* Exercice court
Dans le texte ci-dessous sur la protection des terres agricoles, recopiez à l'identique le passage qui va de « Le débat avec » jusqu'à « des espaces cultivables. ».

* Texte fourni

La protection des terres agricoles Débat du 8 septembre 2016

« Dans la région PACA tous les trois ans, ce sont 250km² de terres cultivables, soit l’équivalent de la superficie de la ville de Marseille, qui disparaissent de nos paysages sous le béton et l’étalement urbain».

Jeudi 8 septembre 2016 le Collectif pour l’Avenir du Territoire organisait une projection du film « Faim de Terre » (voir notre article) dans la salle de l’Atrium à Salon de Provence.

Le Collectif pour l’Avenir de notre Territoire ( CAT ) est une association qui rassemble de jeunes citoyens Salonnais autour de thèmes de réflexion tels que la réintégration de la jeunesse dans la vie de la cité, la modernisation de la vie sociale, culturelle et politique locale, la dynamisation du territoire…

Cette projection a été suivie d’un débat réunissant Jean-Pierre Maggi maire de Velaux et député des Bouches du Rhône, Jean-Marc Zulesi  président du CAT et organisateur de cette projection/débat, Nidal Abdelkrim de l’association « Filière Paysanne » et Mireille Lambertin  présidente de l’association « Foll Avoine ».

En introduction Jean-Pierre Maggi a clairement exposé le problème : la destruction des espaces cultivables a été qualifiée de « catastrophe irrémédiable » et leur préservation d’« urgence absolue ». Les raisons qui rendent indispensable la protection des terres cultivables ont été exposées :

  • Préserver la capacité d’autosuffisance alimentaire du territoire  pour les générations à venir
  • Conserver la capacité des sols à stocker le carbone sous forme organique et à lutter contre le réchauffement climatique
  • Permettre le maintien des nappes phréatiques dont la baisse devient de plus en plus inquiétante
  • Lutter contre l’imperméabilisation des sols et des risques d’inondation aujourd’hui en forte augmentation
  • Préserver le patrimoine paysager et la biodiversité

Conscient de ces enjeux, Jean-Pierre Maggi a lui-même mis en œuvre une procédure de PAEN  (Périmètre de protection et de mise en valeur des espaces agricoles et naturels périurbains) pour sanctuariser 400 ha de terres agricole sur sa commune. Les PLU à venir ne pourront plus rendre ces terres constructibles sans nécessité absolue.

Le débat avec la salle a été l’occasion  de mettre en lumière quelques non-dits  importants (notamment au travers de l’intervention d’une personne responsable – non élue- d’un service d’urbanisme) :

  • Ce sont les agriculteurs eux-mêmes (ou  anciens agriculteurs ou familles d’agriculteurs) qui font pression sur les élus pour rendre constructibles des espaces cultivables.

* Données fournies
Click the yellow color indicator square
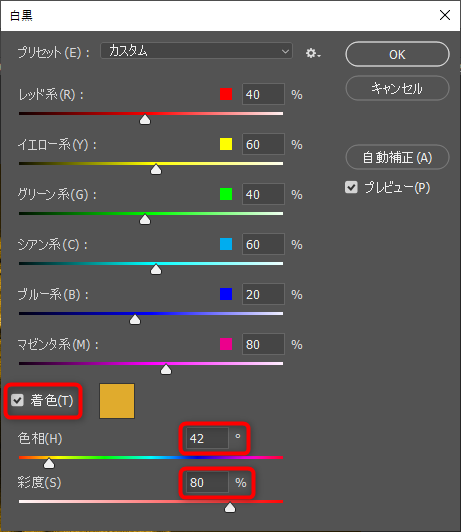This screenshot has height=532, width=461. pyautogui.click(x=226, y=144)
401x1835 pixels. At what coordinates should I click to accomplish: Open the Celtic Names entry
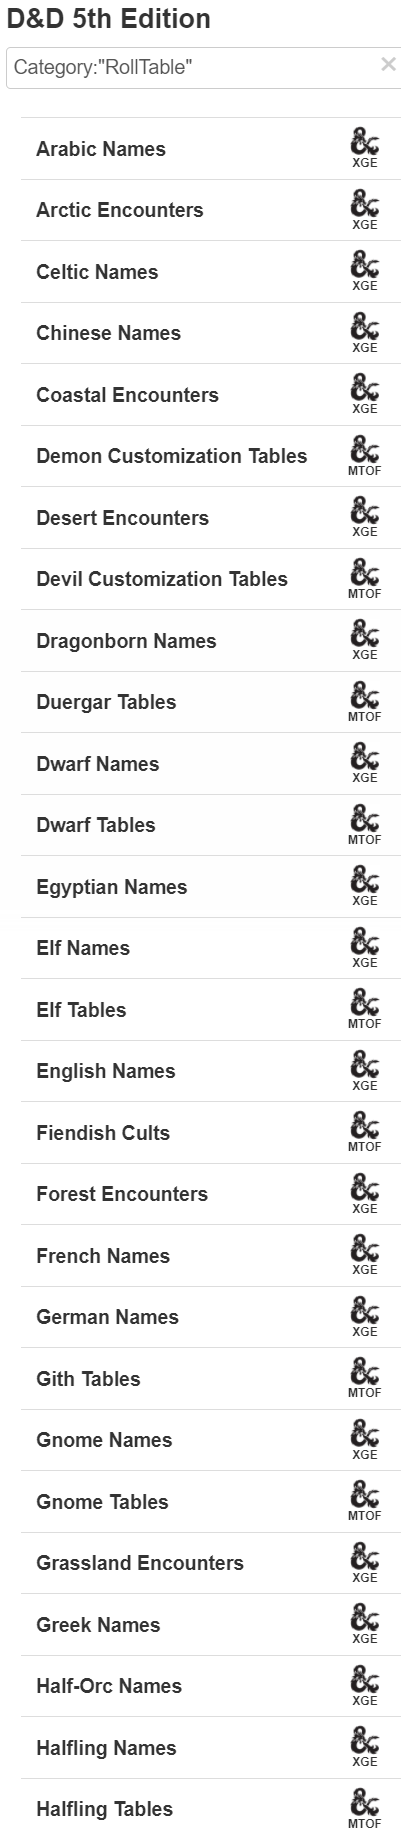(211, 272)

* Réponse écrite
Le débat avec la salle a été l’occasion  de mettre en lumière quelques non-dits  importants (notamment au travers de l’intervention d’une personne responsable – non élue- d’un service d’urbanisme) :

  • Ce sont les agriculteurs eux-mêmes (ou  anciens agriculteurs ou familles d’agriculteurs) qui font pression sur les élus pour rendre constructibles des espaces cultivables.